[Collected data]
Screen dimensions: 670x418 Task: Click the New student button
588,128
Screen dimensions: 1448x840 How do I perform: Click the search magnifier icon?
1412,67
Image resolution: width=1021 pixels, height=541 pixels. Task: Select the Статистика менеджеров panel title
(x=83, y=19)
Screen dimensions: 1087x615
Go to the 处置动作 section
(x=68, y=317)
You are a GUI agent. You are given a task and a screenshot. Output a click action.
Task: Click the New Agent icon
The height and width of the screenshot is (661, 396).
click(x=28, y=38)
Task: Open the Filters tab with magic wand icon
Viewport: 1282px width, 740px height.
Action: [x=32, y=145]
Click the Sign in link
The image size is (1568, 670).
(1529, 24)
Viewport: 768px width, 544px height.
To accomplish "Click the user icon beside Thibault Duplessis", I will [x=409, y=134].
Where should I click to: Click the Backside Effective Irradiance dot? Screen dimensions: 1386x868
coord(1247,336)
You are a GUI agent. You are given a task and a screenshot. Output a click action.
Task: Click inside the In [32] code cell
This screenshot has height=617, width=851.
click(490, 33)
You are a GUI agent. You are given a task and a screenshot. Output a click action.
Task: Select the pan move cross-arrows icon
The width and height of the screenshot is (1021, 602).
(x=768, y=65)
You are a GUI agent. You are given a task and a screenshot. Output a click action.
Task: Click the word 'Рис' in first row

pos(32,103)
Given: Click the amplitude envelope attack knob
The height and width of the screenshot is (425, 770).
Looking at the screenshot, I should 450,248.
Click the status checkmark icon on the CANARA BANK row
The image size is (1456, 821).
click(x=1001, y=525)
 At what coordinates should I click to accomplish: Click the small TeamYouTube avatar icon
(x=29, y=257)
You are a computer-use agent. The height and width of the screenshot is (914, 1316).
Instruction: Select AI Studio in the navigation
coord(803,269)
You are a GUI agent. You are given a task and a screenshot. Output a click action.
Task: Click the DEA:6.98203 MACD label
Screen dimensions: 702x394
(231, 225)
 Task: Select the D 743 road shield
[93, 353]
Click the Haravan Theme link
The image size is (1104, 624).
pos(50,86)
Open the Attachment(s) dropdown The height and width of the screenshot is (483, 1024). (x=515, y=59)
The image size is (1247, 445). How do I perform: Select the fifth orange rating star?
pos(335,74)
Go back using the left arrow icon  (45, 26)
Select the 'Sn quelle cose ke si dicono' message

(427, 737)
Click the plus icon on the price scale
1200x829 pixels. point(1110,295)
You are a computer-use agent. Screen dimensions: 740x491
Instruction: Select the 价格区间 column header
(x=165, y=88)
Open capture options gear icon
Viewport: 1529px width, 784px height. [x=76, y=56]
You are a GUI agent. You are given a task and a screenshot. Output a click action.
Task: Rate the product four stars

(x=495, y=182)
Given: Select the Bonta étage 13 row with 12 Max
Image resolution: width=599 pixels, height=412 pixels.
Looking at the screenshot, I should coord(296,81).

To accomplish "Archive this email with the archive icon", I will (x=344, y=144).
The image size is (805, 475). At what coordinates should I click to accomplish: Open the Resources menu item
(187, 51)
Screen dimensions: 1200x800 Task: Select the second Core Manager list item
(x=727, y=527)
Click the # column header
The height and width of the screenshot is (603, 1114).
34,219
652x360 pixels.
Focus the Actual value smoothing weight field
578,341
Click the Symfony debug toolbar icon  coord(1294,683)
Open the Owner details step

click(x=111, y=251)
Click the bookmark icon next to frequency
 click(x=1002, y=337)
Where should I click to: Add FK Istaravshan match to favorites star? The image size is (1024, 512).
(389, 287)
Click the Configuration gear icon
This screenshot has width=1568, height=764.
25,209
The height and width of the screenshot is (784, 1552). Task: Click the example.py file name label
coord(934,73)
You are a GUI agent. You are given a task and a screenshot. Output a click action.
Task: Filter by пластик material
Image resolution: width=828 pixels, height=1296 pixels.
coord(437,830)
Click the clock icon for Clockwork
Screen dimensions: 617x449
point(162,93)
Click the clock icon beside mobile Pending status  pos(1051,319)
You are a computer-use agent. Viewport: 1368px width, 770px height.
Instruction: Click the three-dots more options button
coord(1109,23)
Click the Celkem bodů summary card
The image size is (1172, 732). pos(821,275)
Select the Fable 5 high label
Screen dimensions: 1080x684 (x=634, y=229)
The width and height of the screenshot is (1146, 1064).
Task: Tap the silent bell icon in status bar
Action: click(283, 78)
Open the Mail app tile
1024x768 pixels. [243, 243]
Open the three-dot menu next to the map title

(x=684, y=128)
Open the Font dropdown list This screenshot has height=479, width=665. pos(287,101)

• _DIRECTIONS_
Transcribe every record above word for word.

• _ANSWER TO THIS TASK_
Screen dimensions: 670x418 Task: Click the New student button
588,128
Screen dimensions: 1448x840 How do I perform: Click the search magnifier icon?
1412,67
Image resolution: width=1021 pixels, height=541 pixels. Task: Select the Статистика менеджеров panel title
(x=83, y=19)
Screen dimensions: 1087x615
Go to the 处置动作 section
(x=68, y=317)
You are a GUI agent. You are given a task and a screenshot. Output a click action.
Task: Click the New Agent icon
The height and width of the screenshot is (661, 396).
click(x=28, y=38)
Task: Open the Filters tab with magic wand icon
Viewport: 1282px width, 740px height.
Action: [x=32, y=145]
Click the Sign in link
The image size is (1568, 670).
(1529, 24)
Viewport: 768px width, 544px height.
To accomplish "Click the user icon beside Thibault Duplessis", I will [x=409, y=134].
Where should I click to: Click the Backside Effective Irradiance dot? Screen dimensions: 1386x868
coord(1247,336)
You are a GUI agent. You are given a task and a screenshot. Output a click action.
Task: Click inside the In [32] code cell
This screenshot has height=617, width=851.
click(490, 33)
You are a GUI agent. You are given a task and a screenshot. Output a click action.
Task: Select the pan move cross-arrows icon
The width and height of the screenshot is (1021, 602).
(x=768, y=65)
You are a GUI agent. You are given a task and a screenshot. Output a click action.
Task: Click the word 'Рис' in first row

pos(32,103)
Given: Click the amplitude envelope attack knob
The height and width of the screenshot is (425, 770).
Looking at the screenshot, I should 450,248.
Click the status checkmark icon on the CANARA BANK row
The image size is (1456, 821).
click(x=1001, y=525)
 At what coordinates should I click to accomplish: Click the small TeamYouTube avatar icon
(x=29, y=257)
You are a computer-use agent. The height and width of the screenshot is (914, 1316).
Instruction: Select AI Studio in the navigation
coord(803,269)
You are a GUI agent. You are given a task and a screenshot. Output a click action.
Task: Click the DEA:6.98203 MACD label
Screen dimensions: 702x394
(231, 225)
 Task: Select the D 743 road shield
[93, 353]
Click the Haravan Theme link
The image size is (1104, 624).
pos(50,86)
Open the Attachment(s) dropdown The height and width of the screenshot is (483, 1024). (x=515, y=59)
The image size is (1247, 445). How do I perform: Select the fifth orange rating star?
pos(335,74)
Go back using the left arrow icon  (45, 26)
Select the 'Sn quelle cose ke si dicono' message

(427, 737)
Click the plus icon on the price scale
1200x829 pixels. point(1110,295)
You are a computer-use agent. Screen dimensions: 740x491
Instruction: Select the 价格区间 column header
(x=165, y=88)
Open capture options gear icon
Viewport: 1529px width, 784px height. [x=76, y=56]
You are a GUI agent. You are given a task and a screenshot. Output a click action.
Task: Rate the product four stars

(x=495, y=182)
Given: Select the Bonta étage 13 row with 12 Max
Image resolution: width=599 pixels, height=412 pixels.
Looking at the screenshot, I should coord(296,81).

To accomplish "Archive this email with the archive icon", I will (x=344, y=144).
The image size is (805, 475). At what coordinates should I click to accomplish: Open the Resources menu item
(187, 51)
Screen dimensions: 1200x800 Task: Select the second Core Manager list item
(x=727, y=527)
Click the # column header
The height and width of the screenshot is (603, 1114).
34,219
652x360 pixels.
Focus the Actual value smoothing weight field
578,341
Click the Symfony debug toolbar icon  coord(1294,683)
Open the Owner details step

click(x=111, y=251)
Click the bookmark icon next to frequency
 click(x=1002, y=337)
Where should I click to: Add FK Istaravshan match to favorites star? The image size is (1024, 512).
(389, 287)
Click the Configuration gear icon
This screenshot has width=1568, height=764.
25,209
The height and width of the screenshot is (784, 1552). Task: Click the example.py file name label
coord(934,73)
You are a GUI agent. You are given a task and a screenshot. Output a click action.
Task: Filter by пластик material
Image resolution: width=828 pixels, height=1296 pixels.
coord(437,830)
Click the clock icon for Clockwork
Screen dimensions: 617x449
point(162,93)
Click the clock icon beside mobile Pending status  pos(1051,319)
You are a computer-use agent. Viewport: 1368px width, 770px height.
Instruction: Click the three-dots more options button
coord(1109,23)
Click the Celkem bodů summary card
The image size is (1172, 732). pos(821,275)
Select the Fable 5 high label
Screen dimensions: 1080x684 (x=634, y=229)
The width and height of the screenshot is (1146, 1064).
Task: Tap the silent bell icon in status bar
Action: click(283, 78)
Open the Mail app tile
1024x768 pixels. [243, 243]
Open the three-dot menu next to the map title

(x=684, y=128)
Open the Font dropdown list This screenshot has height=479, width=665. pos(287,101)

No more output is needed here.